--- 短い練習 ---
次の項目の行をすべて、一字も変えずに書き写せ。画像は答えに入れないこと。

--- 提供資料 ---

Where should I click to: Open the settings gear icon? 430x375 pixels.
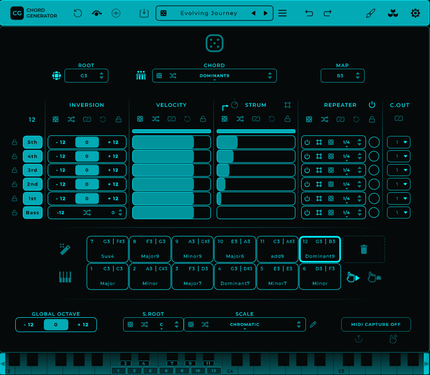(415, 13)
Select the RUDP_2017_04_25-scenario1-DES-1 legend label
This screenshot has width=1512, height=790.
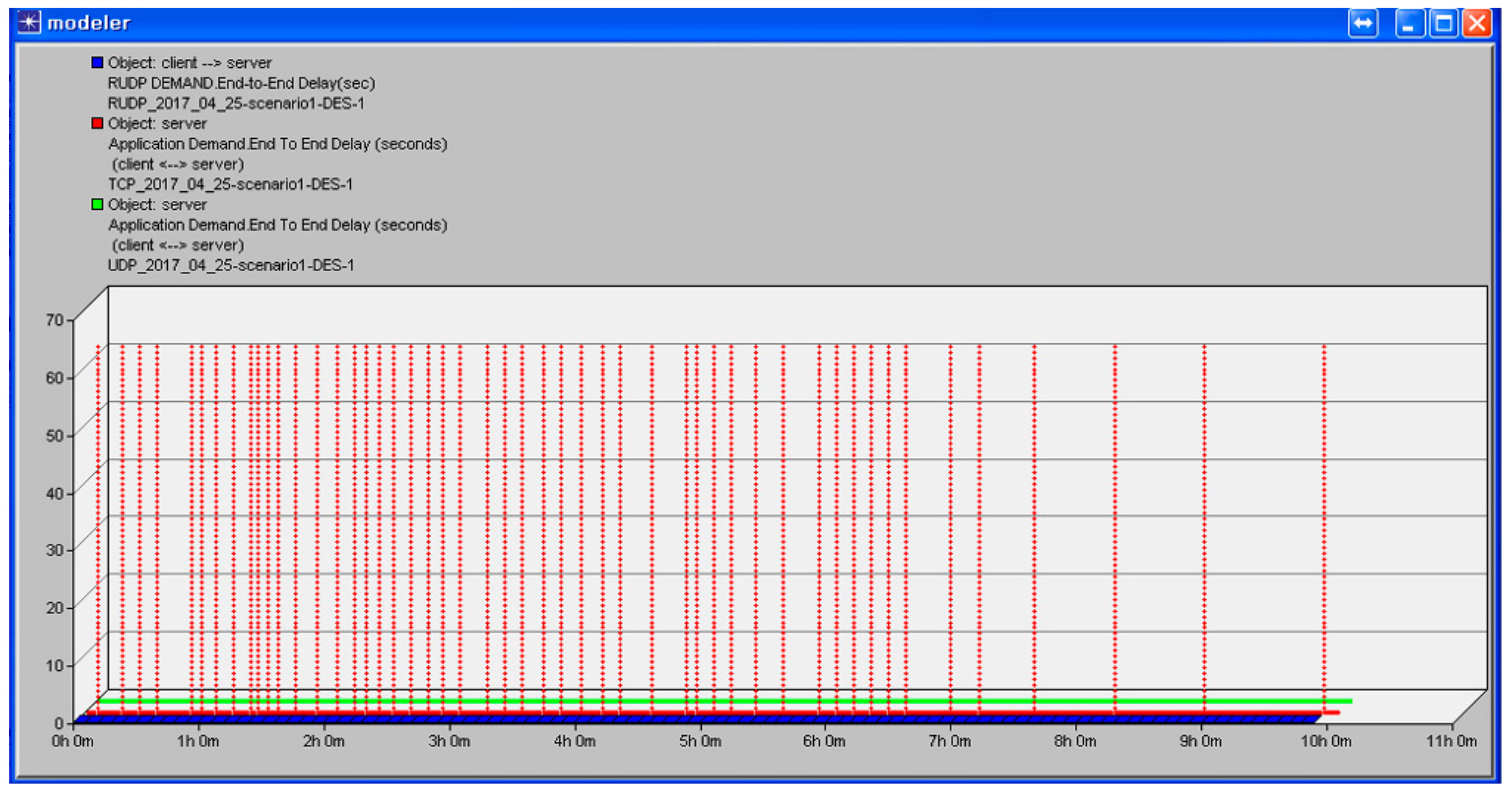click(x=236, y=103)
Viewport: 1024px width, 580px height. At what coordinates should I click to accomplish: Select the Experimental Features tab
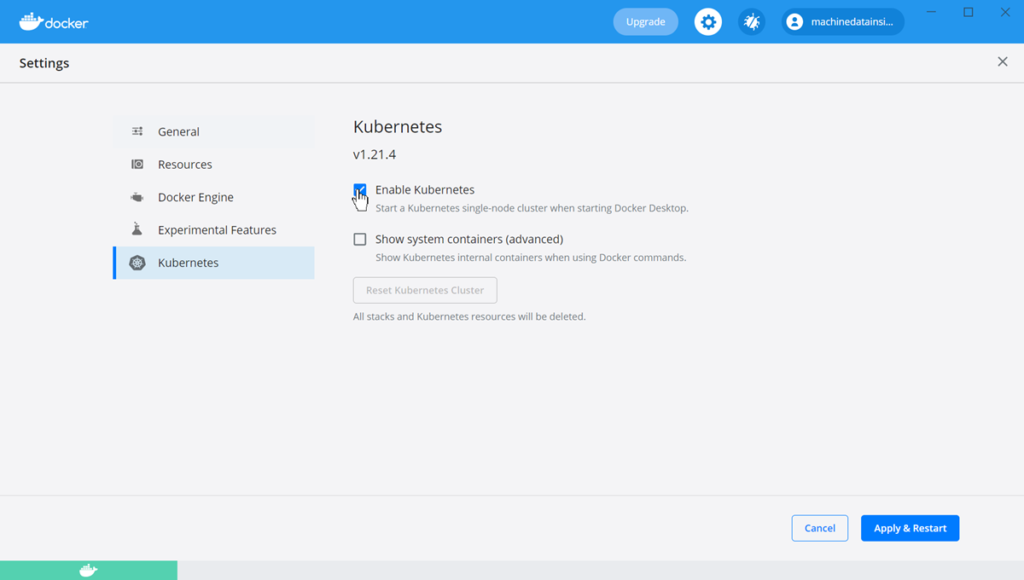click(217, 230)
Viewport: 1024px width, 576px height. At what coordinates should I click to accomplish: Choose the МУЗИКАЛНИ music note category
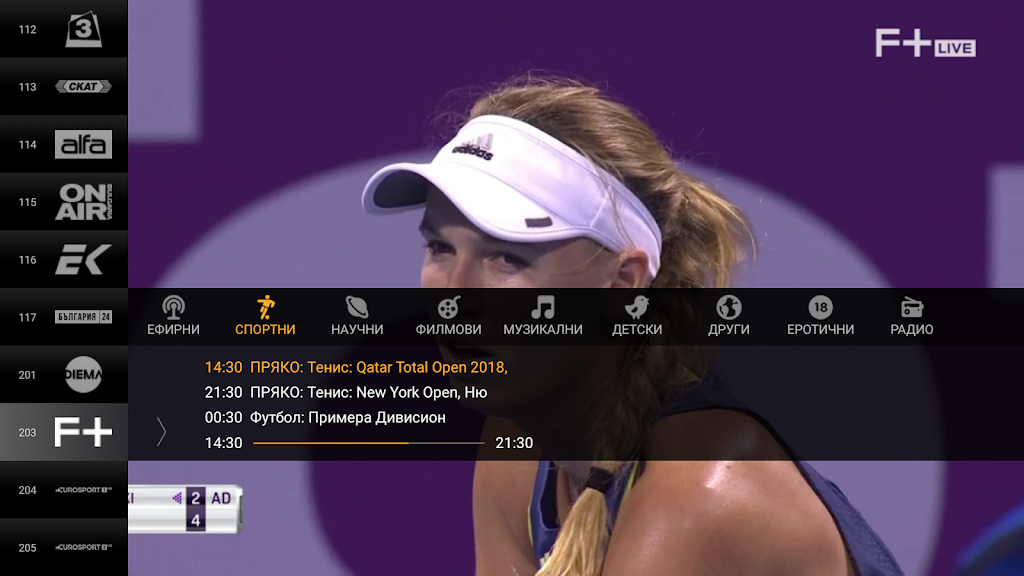[543, 316]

--- 練習の解答 ---
Where should I click to: Open the settings gear icon? 430x375 pixels.
(415, 13)
Select the RUDP_2017_04_25-scenario1-DES-1 legend label
This screenshot has width=1512, height=790.
click(x=236, y=103)
Viewport: 1024px width, 580px height. At what coordinates should I click to accomplish: Select the Experimental Features tab
click(217, 230)
Viewport: 1024px width, 576px height. At what coordinates should I click to accomplish: Choose the МУЗИКАЛНИ music note category
[543, 316]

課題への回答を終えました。